Le Brésil est au milieu d’une opération prolongée de changement de régime. Elle est documentée étape par étape par Pepe Escobar, dans ses articles pour Sputnik, RT et Strategic Culture Foundation. L’intention de l’auteur, ici, n’est pas d’entrer dans les spécificités de chacune des situations et de tous les détails derrière les techniques de guerre hybride des États-Unis, mais de fournir un aperçu général des stratégies qui sont en jeu et leur contribution à la théorie de la guerre hybride. Le Brésil est un champ de bataille important de la nouvelle guerre froide, et pas seulement en raison de sa multipolarité institutionnelle, mais surtout en raison de son rôle dans une vision globale One Belt One Road des Routes de la soie chinoises.
Les Chinois ont annoncé l’année dernière qu’ils envisagent de construire le Twin Ocean Railroad, entre la côte Atlantique du Brésil et la côte Pacifique au Pérou, afin de faciliter le commerce trans-océanique entre les deux membres des BRICS et d’améliorer les capacités du commerce transcontinental de Brasília. Parce que ce méga projet est situé dans la sphère d’influence étasunienne, les exceptionnalistes obsédés par la doctrine Monroe ont accéléré leurs plans de changement de régime pour le Brésil, avec l’intention de renverser son gouvernement et de le remplacer par un gouvernement collabo pro-unipolaire.
De nombreux observateurs se grattent la tête en se demandant comment décrire ce dont ils sont témoins au Brésil, et alors que l’on est face aux évidences d’une révolution de couleur, il serait inexact de la décrire uniquement à travers le prisme de cette définition. Dans le même ordre d’idées, alors qu’elle a été assimilée à une guerre hybride, elle ne correspond qu’aux aspects classiques informationnels / économiques de ce terme, et cela ne satisfait pas vraiment les prérequis d’un changement de régime avec une transition progressive d’une révolution de couleur à une guerre non conventionnelle (ou du moins pas encore). De même, alors qu’il y a certainement un coup d’État constitutionnel en cours, ce n’est également pas complètement cette forme de changement de régime non plus. Au contraire, il y a des éléments des trois stratégies en jeu, et ils interagissent dans une dynamique unique, qui pourrait représenter le dévoilement d’une nouvelle approche structurée visant à subvertir les principaux États multipolaires. Ce qu’il est important de souligner, c’est que l’ensemble de l’opération a été mis en mouvement à la suite de renseignements précieux que la NSA avait glanés au sujet des grandes entreprises du Brésil, et plus tard utilisés comme catalyseur pour un changement de régime, ce qui signifie que pratiquement tous les pays dans le monde sont potentiellement vulnérables à cette sorte de déstabilisation asymétrique.
L’inquisition anti-corruption
Le véhicule clé exerçant une pression sur la présidente Rousseff n’est pas le mouvement de la Révolution de couleur, lui-même une conséquence de la Révolution de Cachemire, sur le retour de laquelle l’auteur vous avait mis en garde l’été dernier, mais les tentatives de coup d’État constitutionnel qui sont orchestrés pour lui enlever du pouvoir.
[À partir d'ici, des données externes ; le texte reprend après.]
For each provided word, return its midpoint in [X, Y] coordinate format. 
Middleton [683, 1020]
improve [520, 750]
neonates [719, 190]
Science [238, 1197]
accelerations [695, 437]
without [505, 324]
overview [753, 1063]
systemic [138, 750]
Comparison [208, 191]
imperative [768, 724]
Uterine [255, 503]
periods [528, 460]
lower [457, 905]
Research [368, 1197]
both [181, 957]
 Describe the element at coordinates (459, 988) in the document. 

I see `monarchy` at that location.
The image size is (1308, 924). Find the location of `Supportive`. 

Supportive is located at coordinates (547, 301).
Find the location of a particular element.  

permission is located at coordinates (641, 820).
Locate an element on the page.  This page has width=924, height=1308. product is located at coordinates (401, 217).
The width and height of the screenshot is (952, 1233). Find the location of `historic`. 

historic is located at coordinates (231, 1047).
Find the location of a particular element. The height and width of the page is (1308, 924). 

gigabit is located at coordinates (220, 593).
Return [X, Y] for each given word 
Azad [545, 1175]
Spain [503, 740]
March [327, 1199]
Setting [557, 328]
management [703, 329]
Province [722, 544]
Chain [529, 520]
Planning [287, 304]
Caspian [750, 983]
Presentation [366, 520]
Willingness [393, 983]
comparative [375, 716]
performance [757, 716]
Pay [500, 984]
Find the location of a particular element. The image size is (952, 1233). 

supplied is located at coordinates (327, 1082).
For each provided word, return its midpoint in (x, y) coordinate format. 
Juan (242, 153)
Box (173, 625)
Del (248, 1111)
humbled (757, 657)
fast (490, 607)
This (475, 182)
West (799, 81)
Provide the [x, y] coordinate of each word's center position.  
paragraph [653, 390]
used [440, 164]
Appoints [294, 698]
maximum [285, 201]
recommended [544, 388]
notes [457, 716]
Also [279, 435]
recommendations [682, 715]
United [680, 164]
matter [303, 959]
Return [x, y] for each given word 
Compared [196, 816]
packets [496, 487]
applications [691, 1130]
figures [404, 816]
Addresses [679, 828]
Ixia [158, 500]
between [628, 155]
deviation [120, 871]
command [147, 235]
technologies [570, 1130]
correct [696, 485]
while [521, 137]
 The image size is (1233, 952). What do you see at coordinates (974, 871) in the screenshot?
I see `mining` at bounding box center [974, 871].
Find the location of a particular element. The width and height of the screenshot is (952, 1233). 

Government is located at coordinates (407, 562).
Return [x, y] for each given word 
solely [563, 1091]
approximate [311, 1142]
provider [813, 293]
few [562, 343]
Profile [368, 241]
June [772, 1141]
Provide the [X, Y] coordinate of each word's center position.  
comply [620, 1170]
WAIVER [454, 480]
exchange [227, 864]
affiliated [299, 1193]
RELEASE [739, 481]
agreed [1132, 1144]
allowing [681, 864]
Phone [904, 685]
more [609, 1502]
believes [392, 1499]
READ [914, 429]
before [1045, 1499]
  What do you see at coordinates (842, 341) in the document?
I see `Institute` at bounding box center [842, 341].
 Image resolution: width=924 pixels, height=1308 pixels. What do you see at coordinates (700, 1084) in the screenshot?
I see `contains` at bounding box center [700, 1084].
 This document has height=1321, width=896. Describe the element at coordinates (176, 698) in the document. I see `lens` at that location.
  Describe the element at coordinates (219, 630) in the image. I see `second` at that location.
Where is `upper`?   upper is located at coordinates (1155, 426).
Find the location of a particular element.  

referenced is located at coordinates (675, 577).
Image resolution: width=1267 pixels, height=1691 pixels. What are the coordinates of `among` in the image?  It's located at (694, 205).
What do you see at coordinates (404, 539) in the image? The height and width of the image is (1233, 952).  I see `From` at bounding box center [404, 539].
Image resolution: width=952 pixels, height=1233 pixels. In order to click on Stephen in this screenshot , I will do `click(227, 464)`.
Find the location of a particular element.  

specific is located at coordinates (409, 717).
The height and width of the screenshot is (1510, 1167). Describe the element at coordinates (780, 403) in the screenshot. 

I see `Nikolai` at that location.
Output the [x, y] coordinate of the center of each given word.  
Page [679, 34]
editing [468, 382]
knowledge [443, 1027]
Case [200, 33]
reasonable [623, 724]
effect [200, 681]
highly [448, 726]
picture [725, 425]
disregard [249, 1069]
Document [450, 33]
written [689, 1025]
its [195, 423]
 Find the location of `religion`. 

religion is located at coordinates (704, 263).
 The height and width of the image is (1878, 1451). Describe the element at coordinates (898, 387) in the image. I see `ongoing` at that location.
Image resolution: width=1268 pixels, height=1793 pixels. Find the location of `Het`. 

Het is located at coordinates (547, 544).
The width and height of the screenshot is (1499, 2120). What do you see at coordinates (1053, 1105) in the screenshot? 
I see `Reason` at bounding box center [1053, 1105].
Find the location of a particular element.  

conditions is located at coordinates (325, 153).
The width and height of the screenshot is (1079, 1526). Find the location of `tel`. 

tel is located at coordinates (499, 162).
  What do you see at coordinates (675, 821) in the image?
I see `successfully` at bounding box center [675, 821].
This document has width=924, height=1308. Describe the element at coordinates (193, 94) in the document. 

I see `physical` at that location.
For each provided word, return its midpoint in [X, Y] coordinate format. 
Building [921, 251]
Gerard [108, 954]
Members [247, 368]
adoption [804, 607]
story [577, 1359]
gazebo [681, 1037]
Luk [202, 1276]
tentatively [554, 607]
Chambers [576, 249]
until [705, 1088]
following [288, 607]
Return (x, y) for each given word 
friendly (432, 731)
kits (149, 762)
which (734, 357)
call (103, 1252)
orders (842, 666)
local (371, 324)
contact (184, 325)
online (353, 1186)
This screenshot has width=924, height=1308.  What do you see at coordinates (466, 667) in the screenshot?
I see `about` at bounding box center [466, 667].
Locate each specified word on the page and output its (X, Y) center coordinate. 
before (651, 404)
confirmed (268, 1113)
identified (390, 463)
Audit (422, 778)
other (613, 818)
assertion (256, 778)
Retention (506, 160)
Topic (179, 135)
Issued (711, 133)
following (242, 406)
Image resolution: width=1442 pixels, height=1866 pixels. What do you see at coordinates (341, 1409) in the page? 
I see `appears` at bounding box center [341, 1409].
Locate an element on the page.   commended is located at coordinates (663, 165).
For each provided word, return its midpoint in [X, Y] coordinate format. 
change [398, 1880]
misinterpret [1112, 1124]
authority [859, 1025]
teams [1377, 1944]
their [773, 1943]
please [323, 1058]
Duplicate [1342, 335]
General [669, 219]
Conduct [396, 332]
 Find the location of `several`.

Il est important de se rappeler que ceux-ci reposent sur une enquête anti-corruption qui, comme Pepe Escobar l’a souligné à plusieurs reprises, est à sens unique et que la cible est le parti au pouvoir. Il a été révélé en septembre 2013, dans le cadre des fuites de Snowden, que la NSA espionnait Petrobras, la société au cœur du scandale du coup d’État constitutionnel, qui soulève à son tour la possibilité que les États-Unis aient obtenu des informations compromettantes sur les activités de corruption présumées des principaux dirigeants du parti au pouvoir et qu’elle attendait le bon moment pour les utiliser.